The court was keen to highlight that they were not establishing a blanket rule for vicarious liability cases involving relatives.
In summary, DJ, aged ten, was abandoned by his parents in 1980 and went to live with his maternal aunt and uncle, Mr and Mrs G. In 2018 DJ alleged that he had been sexually assaulted by Mr G every other week between 1980 and 1986 and sought compensation from the local authority (LA) asserting that the LA was vicariously liable for Mr G’s acts. Mr G denied the allegations.
The case was decided against DJ at first instance and then again on appeal. However, his second appeal was successful. The issue to be determined by the Court of Appeal (CoA) was whether the LA could be held vicariously liable for torts of a foster carer who was related to the claimant.
By way of background, in 1979 it was described that DJ and his father were living an “itinerant lifestyle” travelling between family and friends. His mother lived in Scotland. Mr and Mrs G expressed an interest in looking after him. On 4 January 1980 he went to live with them and financial and material assistance was provided by the LA. In April 1980, at the LA’s suggestion, Mr and Mrs G applied to become DJ’s foster carers. A police check revealed Mr G had been convicted of three sexual offences in 1966 whilst he was a teenager. However, it was felt that they did not stand in the way of the foster application. A fostering assessment was completed and approved by the LA. DJ was received into care under s.1 of the Children Act 1948 on 1 August 1980. However, parental rights remained with the parents. In January 1984, parental rights for DJ vested in the LA as concerns were raised about DJ’s mother, who had got back in touch and was considered unfit to have care of DJ. DJ stayed with Mr and Mrs G until he was 21. Social workers regularly visited DJ until he turned 18.

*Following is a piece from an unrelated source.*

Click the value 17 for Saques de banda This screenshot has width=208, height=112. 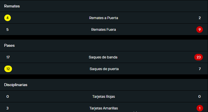(8, 57)

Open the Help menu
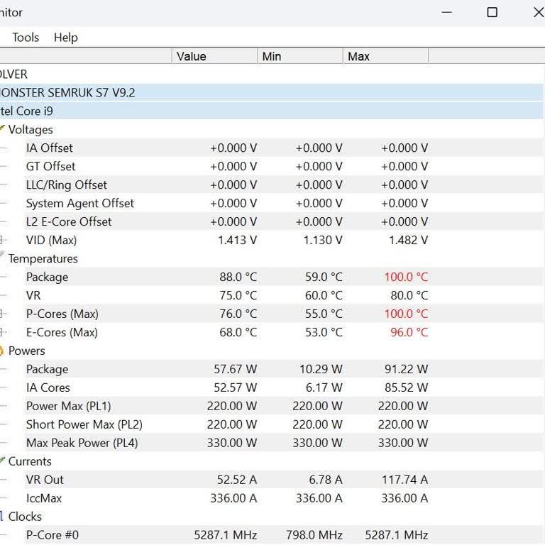point(65,38)
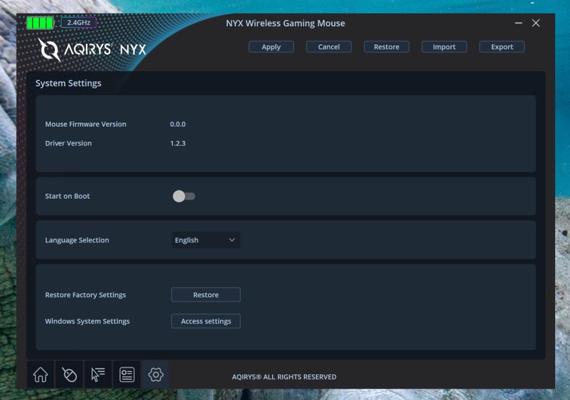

The CoA held that from 1 August 1980, DJ was in the care of the LA and from that point the LA was under a statutory duty to care for him. The LA had recruited and selected Mr and Mrs G as foster carers. Therefore, the court held that the relationship between Mr and Mrs G and the LA was akin to employment and further, all five ‘incidents’ identified by Lord Phillips in the Christian Brothers case are satisfied. Therefore, the claimant’s second appeal was upheld.
Whilst the CoA decision means the claimant’s claim can now proceed, the court was keen to highlight that they were not establishing a blanket rule for vicarious liability cases involving relatives.
It is important to note the events of this case took place before the passing of the present day legislation, namely the Children Act 1989.